Sixteen-year-olds will not be allowed to vote at next month's general election, but some are so keen to have their voice heard they are taking to the streets to campaign for their party.

One of them is Hani Mustafa, who is of Sudanese and Czech heritage, and moved to the UK when he was two.

Hani is on the streets of Peterborough - a seat held by the Tories since 2001 - delivering the Conservative Party message door-to-door.

He raps his knuckles on the front door of a house in the marginal constituency of Peterborough.

"That was a strong and stable knock," he says with a smile.

Hani is 16 years old and a passionate Tory supporter. Despite being too young to vote in next month's general election, he is still determined to make his mark.

"I think Theresa May relates to people like me and that's why she would be such a good prime minister," he tells the BBC's Victoria Derbyshire programme.

Hani chose to join the Conservatives after studying the different parties' manifestos during the 2015 general election.

You can watch Catrin's full report on YouTube

Image caption Hani wants to make his mark on the general election, even though he is too young to vote

"I saw the Conservative mission of working hard, doing the right thing and contributing to society and that really appeals to me," he said.

He describes campaigning for the Tories as the best vehicle to improve his community and, while he has had the odd door slammed in his face, he says the response from householders is generally positive.

"I think when people see a younger person they're more inclined to listen to you," he says.

"[They understand] I could be playing computer games, but I've gone to the effort of knocking on your door.

"You get people making lovely comments. People thanking you for coming."

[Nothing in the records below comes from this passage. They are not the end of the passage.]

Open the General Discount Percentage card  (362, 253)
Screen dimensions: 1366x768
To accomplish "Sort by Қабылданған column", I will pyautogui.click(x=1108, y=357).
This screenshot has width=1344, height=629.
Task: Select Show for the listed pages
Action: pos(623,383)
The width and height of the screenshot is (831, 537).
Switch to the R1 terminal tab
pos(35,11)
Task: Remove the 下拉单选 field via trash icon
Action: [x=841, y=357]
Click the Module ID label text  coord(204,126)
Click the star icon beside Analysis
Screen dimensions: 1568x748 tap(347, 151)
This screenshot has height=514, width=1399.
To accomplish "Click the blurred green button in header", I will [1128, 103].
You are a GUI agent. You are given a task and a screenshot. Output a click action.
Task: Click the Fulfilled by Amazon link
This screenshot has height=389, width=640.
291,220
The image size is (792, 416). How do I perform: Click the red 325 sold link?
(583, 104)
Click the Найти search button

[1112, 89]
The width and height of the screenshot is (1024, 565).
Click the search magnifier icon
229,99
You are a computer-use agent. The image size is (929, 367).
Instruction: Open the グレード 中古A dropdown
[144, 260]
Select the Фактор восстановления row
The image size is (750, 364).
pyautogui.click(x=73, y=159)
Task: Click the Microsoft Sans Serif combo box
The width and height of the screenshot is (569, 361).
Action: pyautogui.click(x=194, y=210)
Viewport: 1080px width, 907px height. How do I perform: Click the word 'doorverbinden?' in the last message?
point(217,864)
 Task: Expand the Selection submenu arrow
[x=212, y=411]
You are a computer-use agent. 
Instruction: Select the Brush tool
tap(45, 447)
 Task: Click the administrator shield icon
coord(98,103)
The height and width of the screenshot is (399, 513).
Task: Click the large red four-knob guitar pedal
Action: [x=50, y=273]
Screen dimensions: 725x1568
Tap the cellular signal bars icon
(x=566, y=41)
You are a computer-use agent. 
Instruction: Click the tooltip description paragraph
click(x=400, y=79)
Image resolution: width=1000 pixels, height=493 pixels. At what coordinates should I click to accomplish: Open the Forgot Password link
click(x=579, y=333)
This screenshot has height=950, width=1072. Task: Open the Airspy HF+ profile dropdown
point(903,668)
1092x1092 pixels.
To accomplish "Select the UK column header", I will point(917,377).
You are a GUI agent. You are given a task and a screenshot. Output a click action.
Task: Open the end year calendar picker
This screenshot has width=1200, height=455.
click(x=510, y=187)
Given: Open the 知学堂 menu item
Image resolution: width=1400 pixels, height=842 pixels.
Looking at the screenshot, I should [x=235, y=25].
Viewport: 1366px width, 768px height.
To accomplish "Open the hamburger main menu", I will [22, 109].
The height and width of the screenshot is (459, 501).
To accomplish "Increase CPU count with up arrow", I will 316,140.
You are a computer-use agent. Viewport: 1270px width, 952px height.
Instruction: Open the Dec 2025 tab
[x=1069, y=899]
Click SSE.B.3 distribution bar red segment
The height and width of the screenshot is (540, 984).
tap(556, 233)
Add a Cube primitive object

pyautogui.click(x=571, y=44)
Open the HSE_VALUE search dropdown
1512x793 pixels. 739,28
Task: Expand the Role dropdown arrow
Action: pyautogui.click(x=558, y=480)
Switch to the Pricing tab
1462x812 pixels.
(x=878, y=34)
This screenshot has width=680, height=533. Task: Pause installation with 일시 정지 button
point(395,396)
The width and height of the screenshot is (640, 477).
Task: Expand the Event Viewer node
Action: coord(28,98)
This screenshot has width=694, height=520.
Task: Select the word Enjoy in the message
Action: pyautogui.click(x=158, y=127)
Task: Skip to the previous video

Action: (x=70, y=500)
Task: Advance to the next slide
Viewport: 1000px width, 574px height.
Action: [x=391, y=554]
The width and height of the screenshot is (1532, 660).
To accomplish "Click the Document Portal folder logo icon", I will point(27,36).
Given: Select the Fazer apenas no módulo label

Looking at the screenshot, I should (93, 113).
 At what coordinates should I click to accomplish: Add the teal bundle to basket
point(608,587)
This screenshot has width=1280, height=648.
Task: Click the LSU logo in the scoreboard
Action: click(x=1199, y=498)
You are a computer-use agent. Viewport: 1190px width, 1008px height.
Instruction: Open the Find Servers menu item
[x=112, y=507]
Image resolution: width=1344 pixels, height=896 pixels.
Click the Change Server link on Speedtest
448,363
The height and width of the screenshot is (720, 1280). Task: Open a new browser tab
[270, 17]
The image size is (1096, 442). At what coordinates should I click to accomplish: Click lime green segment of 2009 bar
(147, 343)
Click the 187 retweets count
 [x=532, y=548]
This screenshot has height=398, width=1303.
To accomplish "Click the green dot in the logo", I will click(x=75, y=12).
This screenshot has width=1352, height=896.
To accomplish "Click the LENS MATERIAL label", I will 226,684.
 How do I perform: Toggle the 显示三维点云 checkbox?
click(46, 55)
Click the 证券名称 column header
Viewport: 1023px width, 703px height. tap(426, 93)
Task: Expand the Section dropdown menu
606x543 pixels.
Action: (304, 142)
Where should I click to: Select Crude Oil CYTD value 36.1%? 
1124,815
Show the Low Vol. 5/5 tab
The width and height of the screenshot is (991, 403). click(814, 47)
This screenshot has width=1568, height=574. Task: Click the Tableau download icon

Asked if he ever envisages becoming a politician he begins shaking his head, before swiftly adding "who knows?", as he breaks into a smile.

'I'm mid-GCSEs'

In the constituency of Sheffield Central - a little more than 100 miles north - Luke Bassett is helping the Labour Party.

He is also 16 and for him, the timing of the election could hardly be worse.

"As soon as she [Theresa May] called the election I was like, 'Why has she done it in the middle of my GCSEs'?

"She has done it because she hates me," he jokes.

The Labour Party won Sheffield Central with a strong majority in 2015 and Luke is trying to convince voters to keep supporting them.

"In government we had a very, very strong record," he says between houses.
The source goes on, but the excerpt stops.